> **Your objective**
Only the lines of the data below from the one with "644x473 pixels." through the one with "The height and width of the screenshot is (657, 1356)." are wanted. Repeat them exactly.

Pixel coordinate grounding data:
------

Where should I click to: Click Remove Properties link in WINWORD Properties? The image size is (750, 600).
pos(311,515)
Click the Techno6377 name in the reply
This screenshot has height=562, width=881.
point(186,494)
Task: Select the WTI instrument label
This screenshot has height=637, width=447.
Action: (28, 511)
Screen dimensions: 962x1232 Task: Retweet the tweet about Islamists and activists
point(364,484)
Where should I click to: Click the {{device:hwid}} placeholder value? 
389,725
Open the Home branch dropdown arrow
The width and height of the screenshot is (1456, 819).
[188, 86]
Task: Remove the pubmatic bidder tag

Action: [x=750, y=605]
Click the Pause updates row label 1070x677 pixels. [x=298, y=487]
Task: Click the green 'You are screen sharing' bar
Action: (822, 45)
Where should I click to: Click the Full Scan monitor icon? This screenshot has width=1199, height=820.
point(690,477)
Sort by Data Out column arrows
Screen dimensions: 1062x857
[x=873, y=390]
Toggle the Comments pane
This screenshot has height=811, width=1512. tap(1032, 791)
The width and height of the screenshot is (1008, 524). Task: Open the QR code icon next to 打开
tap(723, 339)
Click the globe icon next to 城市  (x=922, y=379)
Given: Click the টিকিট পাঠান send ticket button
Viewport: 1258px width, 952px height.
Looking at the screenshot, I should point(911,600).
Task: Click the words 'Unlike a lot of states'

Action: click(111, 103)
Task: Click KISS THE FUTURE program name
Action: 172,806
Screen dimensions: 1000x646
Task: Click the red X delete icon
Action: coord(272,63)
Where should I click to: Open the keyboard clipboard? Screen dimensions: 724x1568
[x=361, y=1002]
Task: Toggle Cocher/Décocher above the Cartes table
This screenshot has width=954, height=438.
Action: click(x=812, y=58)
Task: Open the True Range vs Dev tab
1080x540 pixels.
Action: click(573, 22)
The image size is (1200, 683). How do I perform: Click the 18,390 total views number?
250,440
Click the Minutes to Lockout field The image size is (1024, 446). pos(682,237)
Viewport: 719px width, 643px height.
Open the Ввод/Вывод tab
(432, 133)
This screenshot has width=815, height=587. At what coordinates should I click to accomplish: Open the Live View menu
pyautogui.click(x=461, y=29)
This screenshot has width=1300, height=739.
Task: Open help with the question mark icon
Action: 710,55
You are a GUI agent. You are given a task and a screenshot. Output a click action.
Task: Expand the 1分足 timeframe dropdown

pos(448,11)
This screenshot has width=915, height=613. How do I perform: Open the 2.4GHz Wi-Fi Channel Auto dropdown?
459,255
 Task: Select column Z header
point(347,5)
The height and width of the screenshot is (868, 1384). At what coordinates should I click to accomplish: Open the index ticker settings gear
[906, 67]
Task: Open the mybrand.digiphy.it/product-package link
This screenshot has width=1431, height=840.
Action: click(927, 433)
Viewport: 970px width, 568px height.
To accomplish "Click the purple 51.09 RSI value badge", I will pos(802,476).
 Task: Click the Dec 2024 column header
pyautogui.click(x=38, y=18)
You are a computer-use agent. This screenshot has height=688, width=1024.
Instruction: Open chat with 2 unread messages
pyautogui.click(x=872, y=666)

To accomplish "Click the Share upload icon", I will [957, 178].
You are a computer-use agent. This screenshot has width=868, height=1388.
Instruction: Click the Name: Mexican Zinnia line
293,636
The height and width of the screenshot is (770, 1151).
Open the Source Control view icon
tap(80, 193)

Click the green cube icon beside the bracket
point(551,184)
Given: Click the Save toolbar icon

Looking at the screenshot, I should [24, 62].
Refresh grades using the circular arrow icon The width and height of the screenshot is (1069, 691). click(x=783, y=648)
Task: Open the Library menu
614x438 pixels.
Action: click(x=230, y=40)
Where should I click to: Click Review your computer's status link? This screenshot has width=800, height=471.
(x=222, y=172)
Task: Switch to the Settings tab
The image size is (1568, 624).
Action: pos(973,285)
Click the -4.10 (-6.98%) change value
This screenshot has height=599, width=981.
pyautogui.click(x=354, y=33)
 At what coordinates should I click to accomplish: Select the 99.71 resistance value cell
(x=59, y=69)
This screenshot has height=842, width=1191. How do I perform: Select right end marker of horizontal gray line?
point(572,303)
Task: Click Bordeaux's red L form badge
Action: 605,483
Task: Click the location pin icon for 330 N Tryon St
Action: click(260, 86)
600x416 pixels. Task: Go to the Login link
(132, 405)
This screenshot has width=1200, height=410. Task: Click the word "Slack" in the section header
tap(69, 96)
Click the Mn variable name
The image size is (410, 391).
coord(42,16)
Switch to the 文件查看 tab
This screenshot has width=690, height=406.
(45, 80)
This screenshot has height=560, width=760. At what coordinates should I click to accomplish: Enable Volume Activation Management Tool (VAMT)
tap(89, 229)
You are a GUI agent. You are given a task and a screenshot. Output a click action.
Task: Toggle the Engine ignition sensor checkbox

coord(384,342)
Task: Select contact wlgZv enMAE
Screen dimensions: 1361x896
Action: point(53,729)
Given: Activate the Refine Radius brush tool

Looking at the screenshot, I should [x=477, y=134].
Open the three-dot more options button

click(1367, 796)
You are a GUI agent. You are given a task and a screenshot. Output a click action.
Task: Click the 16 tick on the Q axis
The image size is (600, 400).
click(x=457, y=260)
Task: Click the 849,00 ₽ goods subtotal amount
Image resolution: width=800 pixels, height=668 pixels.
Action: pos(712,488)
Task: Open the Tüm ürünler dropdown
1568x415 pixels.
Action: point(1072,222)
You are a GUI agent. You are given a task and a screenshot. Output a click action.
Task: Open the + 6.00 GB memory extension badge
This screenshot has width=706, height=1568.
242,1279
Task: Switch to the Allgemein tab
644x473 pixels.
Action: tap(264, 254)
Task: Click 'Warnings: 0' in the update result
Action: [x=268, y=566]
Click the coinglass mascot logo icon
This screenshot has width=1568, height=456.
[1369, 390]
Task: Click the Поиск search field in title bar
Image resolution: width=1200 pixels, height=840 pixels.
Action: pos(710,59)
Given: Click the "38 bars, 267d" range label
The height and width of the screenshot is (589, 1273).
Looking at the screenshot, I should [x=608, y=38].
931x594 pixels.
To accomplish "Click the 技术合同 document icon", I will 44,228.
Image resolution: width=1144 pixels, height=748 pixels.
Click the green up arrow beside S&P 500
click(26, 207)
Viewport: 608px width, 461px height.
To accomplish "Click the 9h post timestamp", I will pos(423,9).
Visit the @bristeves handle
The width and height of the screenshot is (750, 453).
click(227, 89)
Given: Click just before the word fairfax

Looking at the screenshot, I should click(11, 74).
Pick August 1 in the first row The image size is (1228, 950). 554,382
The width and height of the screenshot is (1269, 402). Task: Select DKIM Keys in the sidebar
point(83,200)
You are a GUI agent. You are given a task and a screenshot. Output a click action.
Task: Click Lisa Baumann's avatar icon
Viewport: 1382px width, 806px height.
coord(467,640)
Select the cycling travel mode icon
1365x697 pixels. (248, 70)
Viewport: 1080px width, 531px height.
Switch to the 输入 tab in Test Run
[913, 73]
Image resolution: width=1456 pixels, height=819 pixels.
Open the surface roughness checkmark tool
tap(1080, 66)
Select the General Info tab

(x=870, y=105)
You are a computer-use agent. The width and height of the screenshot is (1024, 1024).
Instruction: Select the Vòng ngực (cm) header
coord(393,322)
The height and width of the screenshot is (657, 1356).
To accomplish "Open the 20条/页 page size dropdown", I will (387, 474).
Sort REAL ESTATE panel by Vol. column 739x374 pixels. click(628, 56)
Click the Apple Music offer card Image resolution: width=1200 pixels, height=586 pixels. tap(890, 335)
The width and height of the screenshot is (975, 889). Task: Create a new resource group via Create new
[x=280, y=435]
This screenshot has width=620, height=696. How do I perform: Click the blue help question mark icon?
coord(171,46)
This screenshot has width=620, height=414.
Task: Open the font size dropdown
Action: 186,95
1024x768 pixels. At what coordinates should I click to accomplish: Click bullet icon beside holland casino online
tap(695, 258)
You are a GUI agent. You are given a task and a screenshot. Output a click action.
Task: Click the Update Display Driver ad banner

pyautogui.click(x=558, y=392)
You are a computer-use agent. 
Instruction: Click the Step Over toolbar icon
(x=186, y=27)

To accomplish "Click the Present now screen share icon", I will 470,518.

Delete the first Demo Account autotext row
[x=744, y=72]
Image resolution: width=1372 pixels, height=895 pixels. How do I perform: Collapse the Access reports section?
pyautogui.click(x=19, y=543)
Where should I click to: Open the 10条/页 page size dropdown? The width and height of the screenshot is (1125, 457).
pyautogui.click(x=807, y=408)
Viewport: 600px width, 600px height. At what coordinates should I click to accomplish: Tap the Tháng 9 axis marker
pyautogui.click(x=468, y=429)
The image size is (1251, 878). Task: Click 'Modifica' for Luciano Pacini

------

> **Exercise solution**
644x473 pixels.
Action: tap(264, 254)
Task: Click 'Warnings: 0' in the update result
Action: [x=268, y=566]
Click the coinglass mascot logo icon
This screenshot has width=1568, height=456.
[1369, 390]
Task: Click the Поиск search field in title bar
Image resolution: width=1200 pixels, height=840 pixels.
Action: pos(710,59)
Given: Click the "38 bars, 267d" range label
The height and width of the screenshot is (589, 1273).
Looking at the screenshot, I should [x=608, y=38].
931x594 pixels.
To accomplish "Click the 技术合同 document icon", I will 44,228.
Image resolution: width=1144 pixels, height=748 pixels.
Click the green up arrow beside S&P 500
click(26, 207)
Viewport: 608px width, 461px height.
To accomplish "Click the 9h post timestamp", I will pos(423,9).
Visit the @bristeves handle
The width and height of the screenshot is (750, 453).
click(227, 89)
Given: Click just before the word fairfax

Looking at the screenshot, I should click(11, 74).
Pick August 1 in the first row The image size is (1228, 950). 554,382
The width and height of the screenshot is (1269, 402). Task: Select DKIM Keys in the sidebar
point(83,200)
You are a GUI agent. You are given a task and a screenshot. Output a click action.
Task: Click Lisa Baumann's avatar icon
Viewport: 1382px width, 806px height.
coord(467,640)
Select the cycling travel mode icon
1365x697 pixels. (248, 70)
Viewport: 1080px width, 531px height.
Switch to the 输入 tab in Test Run
[913, 73]
Image resolution: width=1456 pixels, height=819 pixels.
Open the surface roughness checkmark tool
tap(1080, 66)
Select the General Info tab

(x=870, y=105)
You are a computer-use agent. The width and height of the screenshot is (1024, 1024).
Instruction: Select the Vòng ngực (cm) header
coord(393,322)
The height and width of the screenshot is (657, 1356).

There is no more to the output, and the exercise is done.